Melissa Mota
Possui graduação em Arquitetura e Urbanismo (UFAL - 2001) e
mestrado em Desenvolvimento e Meio Ambiente (PRODEMA/UFAL - 2005). Atualmente é
doutoranda do Programa de Pós-Graduação em Dinâmicas do Espaço Habitado e
integrante do Grupo de Pesquisa Estudos da Paisagem (FAU/UFAL).
Dois dedos de prosa
Ensino uma disciplina chamada
Formação do Espaço Alagoano em programa de Mestrado mantido pela Universidade
Federal de Alagoas; os alunos são pessoas diretamente envolvidos nos trabalhos
acadêmicos ou que desejam participar de uma pósgraduação. No primeiro caso, são mestrandos e
doutorandos e, no segundo, temos os chamados alunos especiais. Geralmente peço
que – a pessoa desejando – me entregue toda semana, observações que fizeram sobre o cotidiano, tanto no viés atual, quanto no campo da
memória.

* [Exercício proposto 1]
Segundo o trecho de origem, em que ano Melissa Mota concluiu o mestrado em Desenvolvimento e Meio Ambiente?
* [Exercício proposto 2]
Reproduza fielmente a parte do trecho de origem que começa com as palavras "Melissa Mota" e termina com "da Paisagem (FAU/UFAL).".

* [Dados de origem]
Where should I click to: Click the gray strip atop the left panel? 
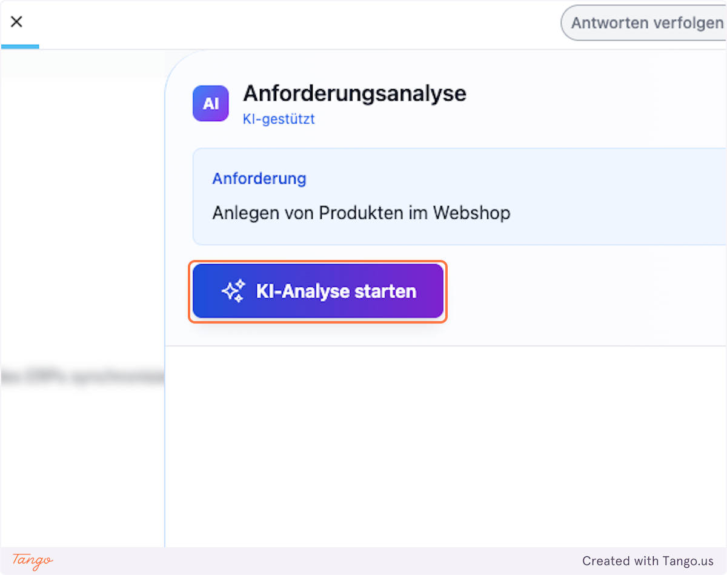point(82,65)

* [Resposta correta 1]
Em 2005.

* [Resposta correta 2]
Melissa Mota
Possui graduação em Arquitetura e Urbanismo (UFAL - 2001) e
mestrado em Desenvolvimento e Meio Ambiente (PRODEMA/UFAL - 2005). Atualmente é
doutoranda do Programa de Pós-Graduação em Dinâmicas do Espaço Habitado e
integrante do Grupo de Pesquisa Estudos da Paisagem (FAU/UFAL).